(Data for this exercise begins)

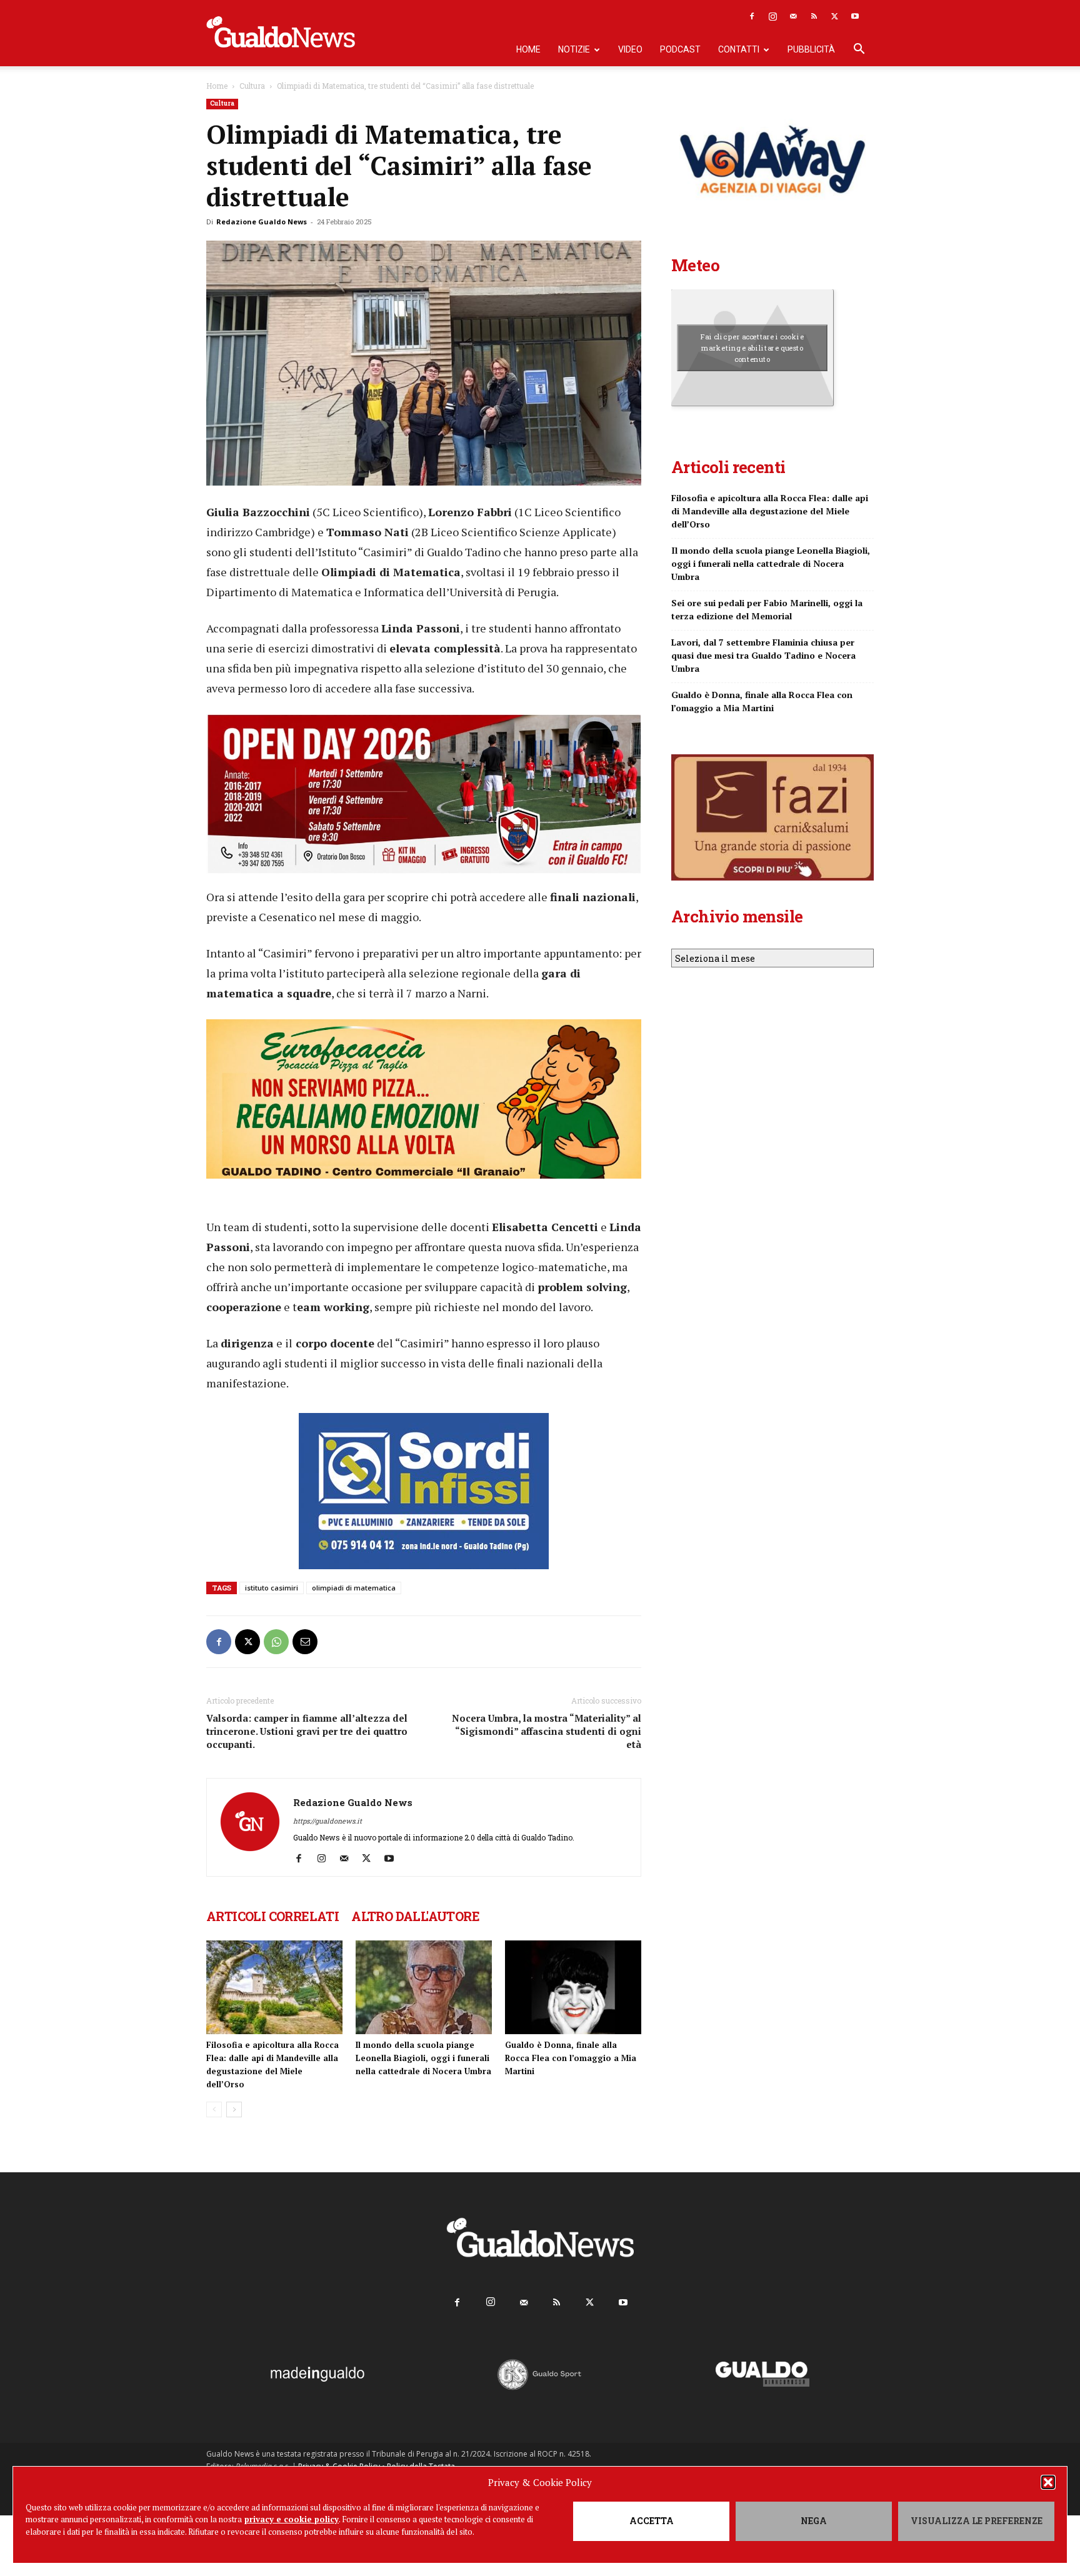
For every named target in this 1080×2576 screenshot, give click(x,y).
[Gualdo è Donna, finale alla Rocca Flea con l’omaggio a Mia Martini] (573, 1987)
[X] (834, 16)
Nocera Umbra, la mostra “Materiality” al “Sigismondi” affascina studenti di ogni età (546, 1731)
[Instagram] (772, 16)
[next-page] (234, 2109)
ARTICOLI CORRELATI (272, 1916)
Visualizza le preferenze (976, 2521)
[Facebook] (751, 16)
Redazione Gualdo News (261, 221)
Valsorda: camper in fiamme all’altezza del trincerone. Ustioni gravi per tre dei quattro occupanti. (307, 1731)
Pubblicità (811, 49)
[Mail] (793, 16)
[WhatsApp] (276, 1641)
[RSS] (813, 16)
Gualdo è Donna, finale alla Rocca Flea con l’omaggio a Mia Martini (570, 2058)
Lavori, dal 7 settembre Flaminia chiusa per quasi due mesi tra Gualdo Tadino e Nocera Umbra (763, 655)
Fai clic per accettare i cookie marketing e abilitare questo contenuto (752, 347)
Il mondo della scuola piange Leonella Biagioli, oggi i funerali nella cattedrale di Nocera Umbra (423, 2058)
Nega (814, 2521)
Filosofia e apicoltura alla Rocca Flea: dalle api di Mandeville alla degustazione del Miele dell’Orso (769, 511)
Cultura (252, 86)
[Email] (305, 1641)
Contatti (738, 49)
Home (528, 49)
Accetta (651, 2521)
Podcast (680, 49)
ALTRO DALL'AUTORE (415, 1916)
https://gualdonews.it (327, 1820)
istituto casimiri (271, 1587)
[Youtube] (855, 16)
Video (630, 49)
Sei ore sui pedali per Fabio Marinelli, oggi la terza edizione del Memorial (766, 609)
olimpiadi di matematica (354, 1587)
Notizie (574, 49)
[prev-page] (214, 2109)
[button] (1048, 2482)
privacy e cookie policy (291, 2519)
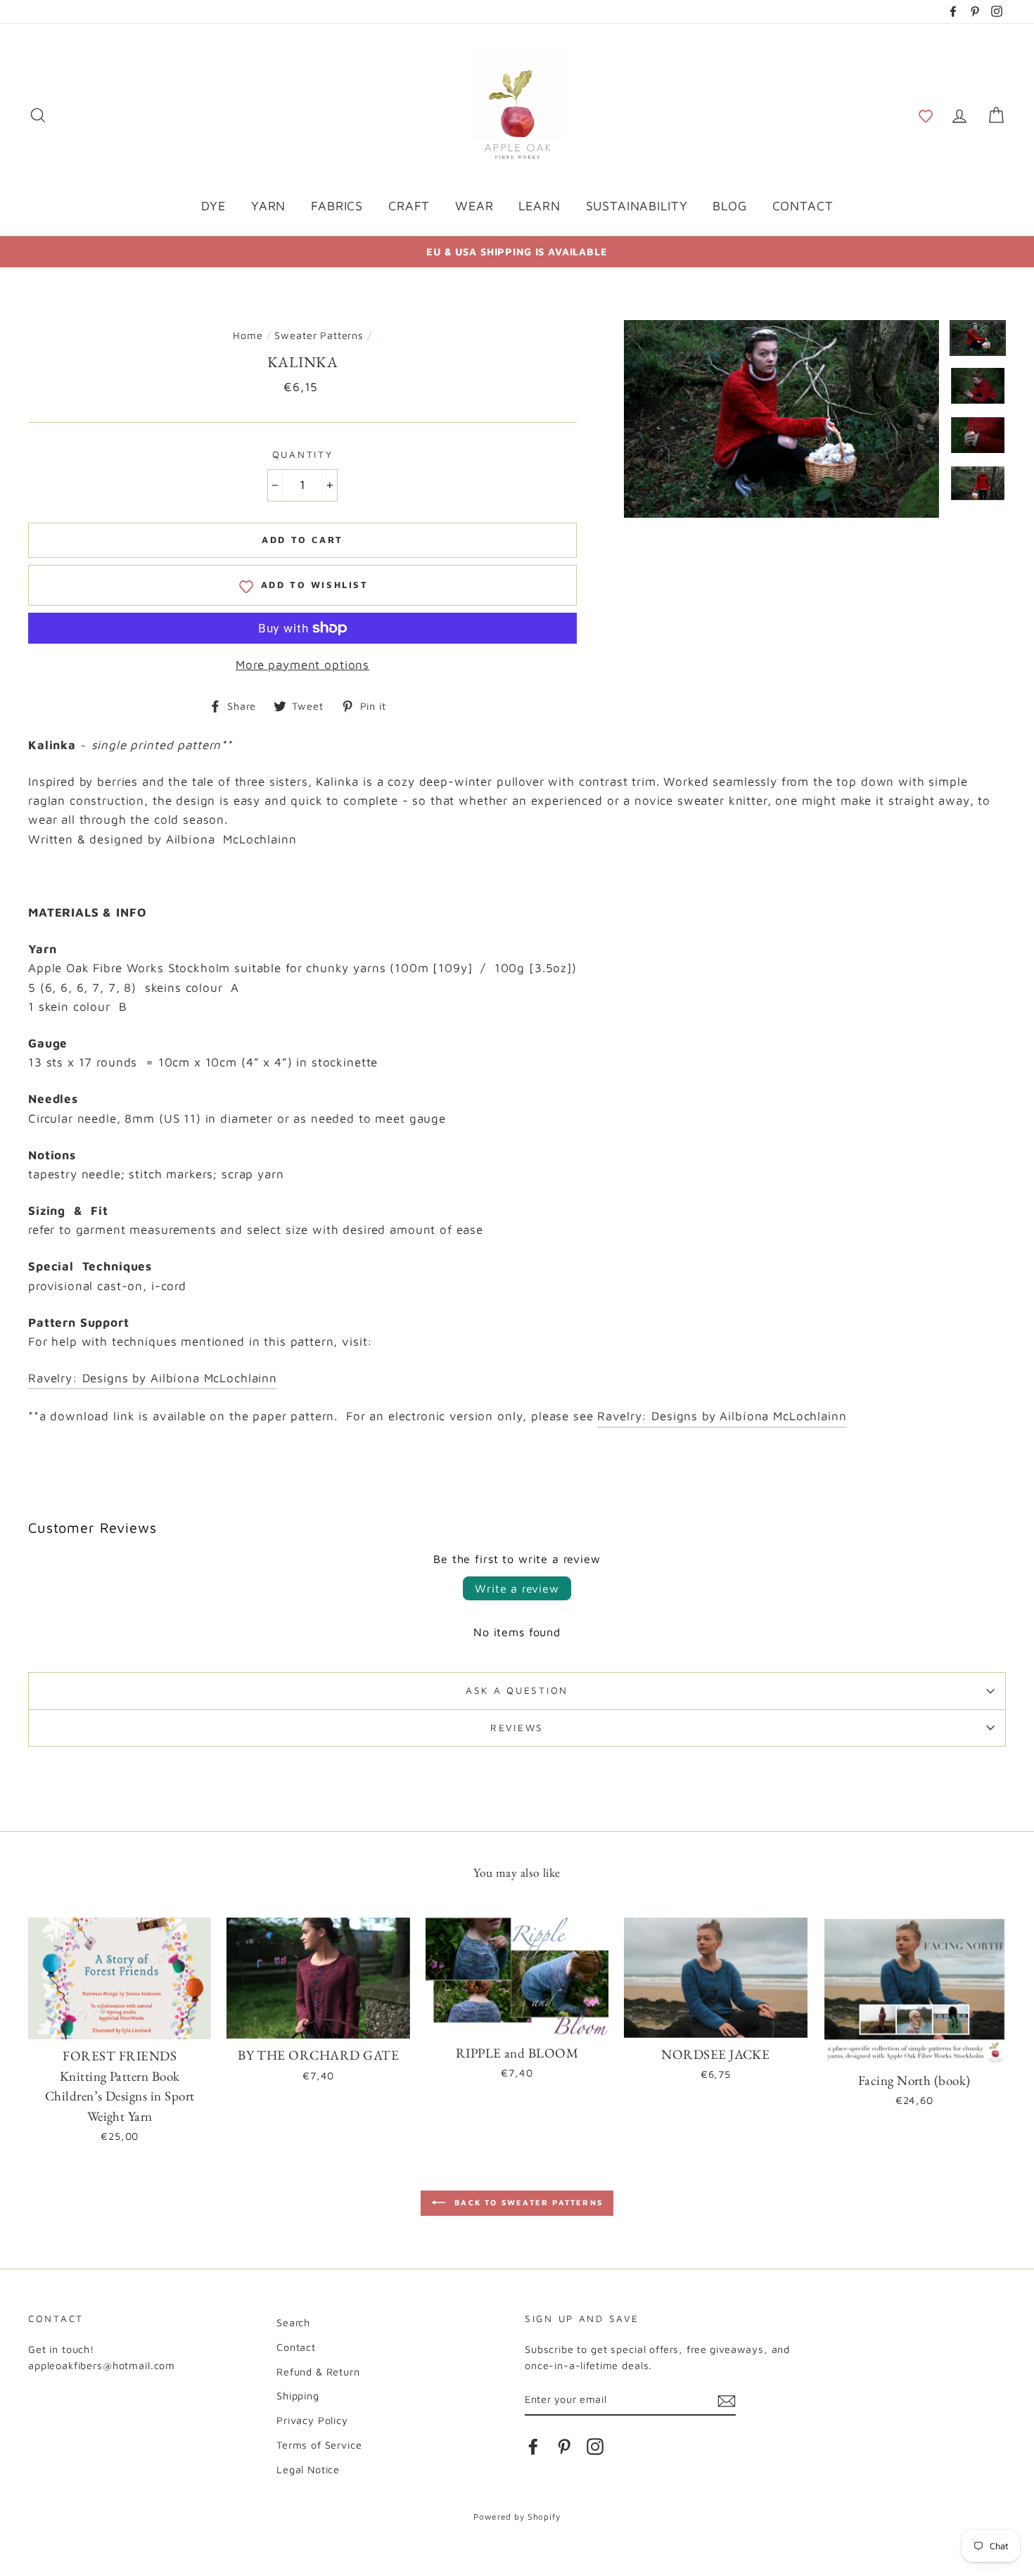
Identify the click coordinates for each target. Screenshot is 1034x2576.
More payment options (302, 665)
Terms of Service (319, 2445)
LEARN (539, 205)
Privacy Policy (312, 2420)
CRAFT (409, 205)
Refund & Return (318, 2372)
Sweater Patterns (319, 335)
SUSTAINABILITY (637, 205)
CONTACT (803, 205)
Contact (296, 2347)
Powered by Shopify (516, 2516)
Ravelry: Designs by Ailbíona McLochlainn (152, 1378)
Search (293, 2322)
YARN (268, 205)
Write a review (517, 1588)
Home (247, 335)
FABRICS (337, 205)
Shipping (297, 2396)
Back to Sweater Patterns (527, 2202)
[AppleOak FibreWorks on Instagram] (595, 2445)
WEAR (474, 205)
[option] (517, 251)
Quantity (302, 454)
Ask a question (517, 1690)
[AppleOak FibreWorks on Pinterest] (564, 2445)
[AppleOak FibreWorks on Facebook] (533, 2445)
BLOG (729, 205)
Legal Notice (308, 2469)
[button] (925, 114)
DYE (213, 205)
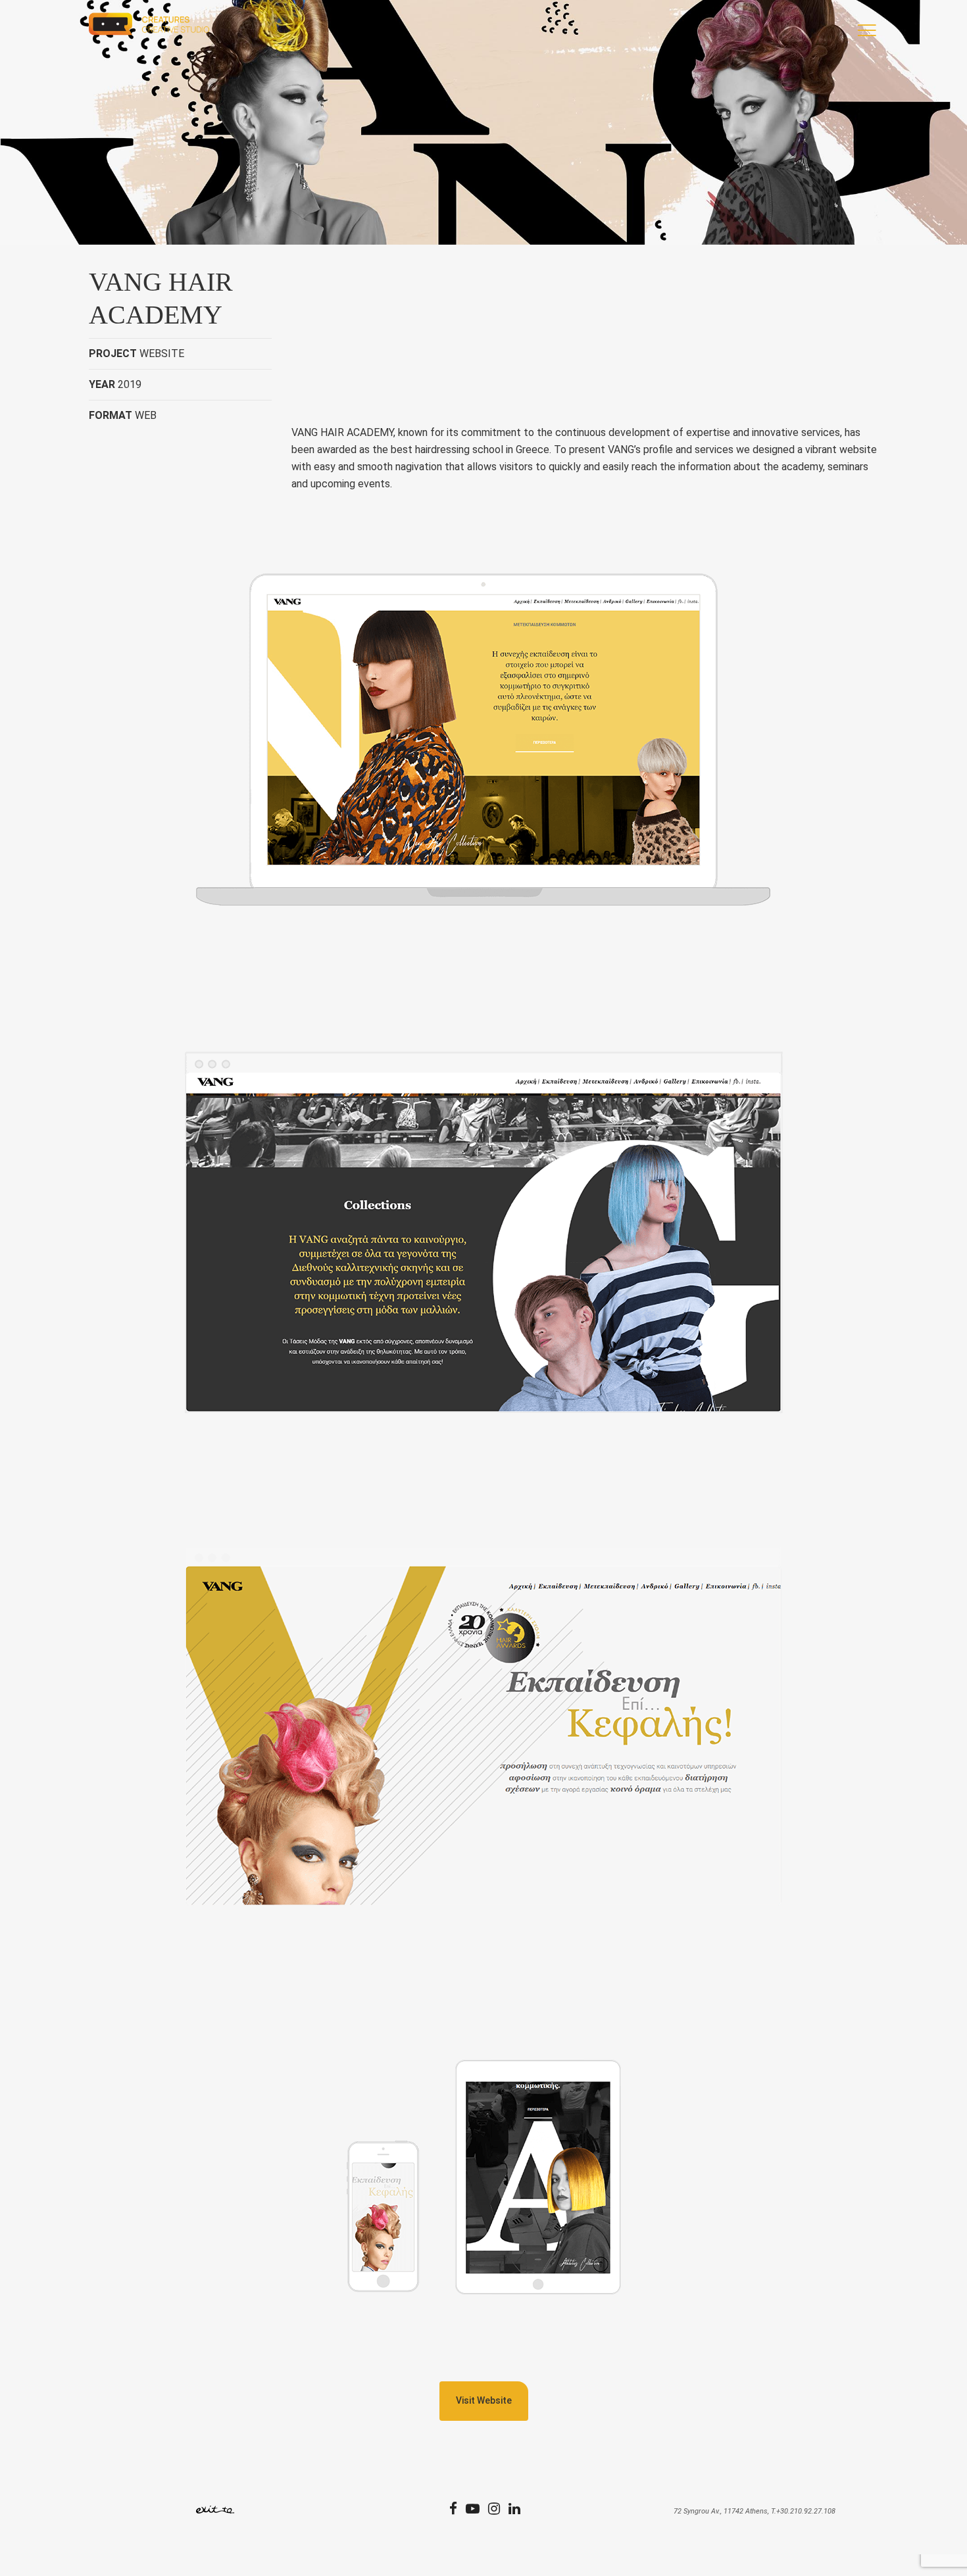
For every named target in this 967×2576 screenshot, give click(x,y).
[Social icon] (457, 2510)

(Data for this exercise ends)

■ **Assigned task**: All that is needed is an exact copy of the lines from the line with "Ravelry: Designs by" through the end of the listing, both ends included, with no pictures.

■ **Exercise output**:
Ravelry: Designs by Ailbíona McLochlainn (152, 1378)
Search (293, 2322)
YARN (268, 205)
Write a review (517, 1588)
Home (247, 335)
FABRICS (337, 205)
Shipping (297, 2396)
Back to Sweater Patterns (527, 2202)
[AppleOak FibreWorks on Instagram] (595, 2445)
WEAR (474, 205)
[option] (517, 251)
Quantity (302, 454)
Ask a question (517, 1690)
[AppleOak FibreWorks on Pinterest] (564, 2445)
[AppleOak FibreWorks on Facebook] (533, 2445)
BLOG (729, 205)
Legal Notice (308, 2469)
[button] (925, 114)
DYE (213, 205)
For every named target in this 967×2576 screenshot, give click(x,y).
[Social icon] (457, 2510)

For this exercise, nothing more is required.